Quella decisione ha sconvolto i membri dello staff della Casa Bianca di Trump, che erano ben consapevoli della promessa elettorale di Trump, e volevano che un'azienda di svapo americana ottenesse un'autorizzazione per uno svapo aromatizzato.
La questione è apparentemente esplosa lo scorso fine settimana, quando Trump e Makary hanno parlato direttamente. Secondo il Wall Street Journal, i consiglieri di Trump avevano consigliato al presidente che Makary è “un problema per l'amministrazione”—in parte a causa della questione del vaping—e Trump aveva “rimproverato” il capo della FDA.
Martedì la FDA ha annunciato le autorizzazioni Glas.
Il professor Michael Siegel della Tufts University School of Medicine ha riassunto bene gli eventi in un articolo di STAT News: “Penso che il risultato complessivo sia buono. Non sono sicuro che il processo con cui è avvenuto sia necessariamente una cosa buona.”
Il problema dei gusti della FDA
La FDA è stata a lungo contraria a consentire prodotti di svapo legali in gusti diversi da tabacco e menta—una posizione che ha allineato l'agenzia con gruppi di controllo del tabacco anti-vaping. Nella bozza della Regola di Deeming della FDA presentata alla Casa Bianca di Obama all'inizio del 2016, la FDA richiedeva la rimozione di tutti i prodotti di svapo aromatizzati dal mercato 90 giorni dopo l'implementazione della regola nell'agosto 2016. Quella proposta fu respinta dall'Office of Management and Budget, e la FDA si trovò a dover trovare scuse scientifiche per quello che sarebbe stato un divieto di fatto sui gusti di 10 anni.
Da quando ha iniziato a emettere decisioni di marketing sui prodotti da svapare nel 2021, la posizione dell'agenzia è stata che i gusti non tabacco/non menta pongono un rischio unico di creare nuovi utenti, specialmente tra i giovani. Ha mantenuto questa posizione mentre il vaping giovanile è cresciuto prima a un picco e poi è sceso al suo livello più basso in più di un decennio. Per tutto quel tempo, i prodotti aromatizzati sono stati ampiamente disponibili.
L'indagine annuale della FDA sul consumo di tabacco tra i giovani ha ripetutamente dimostrato che la disponibilità di prodotti aromatizzati non era un fattore principale nell'adozione da parte degli adolescenti.
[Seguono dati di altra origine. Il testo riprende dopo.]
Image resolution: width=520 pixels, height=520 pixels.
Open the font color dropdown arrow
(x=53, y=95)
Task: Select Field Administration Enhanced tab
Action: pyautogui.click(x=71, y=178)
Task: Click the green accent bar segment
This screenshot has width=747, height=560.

Ma l'agenzia ha sostenuto la sua convinzione che i prodotti aromatizzati—che sono usati dalla stragrande maggioranza dei vapers adulti—non potessero essere consentiti a meno che i produttori non potessero fornire prove scientifiche schiaccianti che i giovani sarebbero stati protetti da essi.
Ma la tecnologia di age-gating ha cambiato le cose—almeno un po'. Sembra aver dato alla FDA abbastanza copertura politica per autorizzare alcuni prodotti aromatizzati, mentre poneva anche un gigantesco muro tra la stragrande maggioranza delle sigarette elettroniche e l'autorizzazione.
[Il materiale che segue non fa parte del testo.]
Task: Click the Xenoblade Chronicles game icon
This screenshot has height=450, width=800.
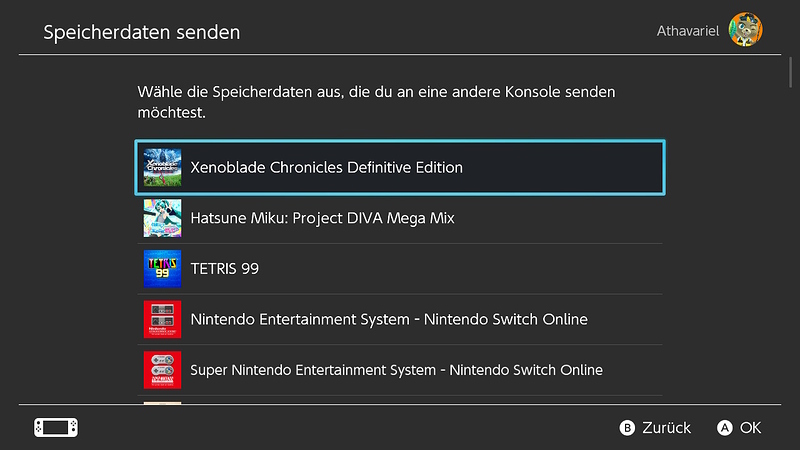Action: 162,167
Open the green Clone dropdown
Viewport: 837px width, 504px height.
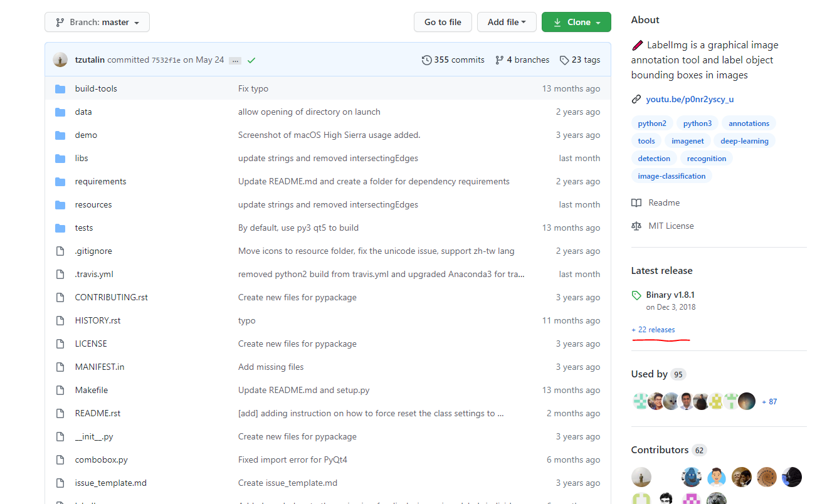tap(576, 23)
Nell’comunicato stampa di ieri, l'agenzia ha dichiarato che la sua “rassegna scientifica rigorosa di questi prodotti ha trovato che il richiedente ha sufficientemente dimostrato che la tecnologia di restrizione dell'accesso del dispositivo di Glas, combinata con le restrizioni di marketing richieste dalla FDA, dovrebbe mitigare efficacemente la capacità dei giovani di utilizzare il prodotto.”
Se questo è lo standard, non c'è speranza per i liquidi in bottiglia, i dispositivi a sistema aperto o la maggior parte degli altri pod o vapes usa e getta.
I prodotti per il vaping aromatizzati dovrebbero essere permessi sul mercato senza richiedere ai consumatori di passare attraverso ostacoli per usarli, e il processo di autorizzazione non dovrebbe richiedere il coinvolgimento del Presidente (o, per quella materia, del Senatore Durbin o della Campagna per Bambini Liberi dal Tabacco).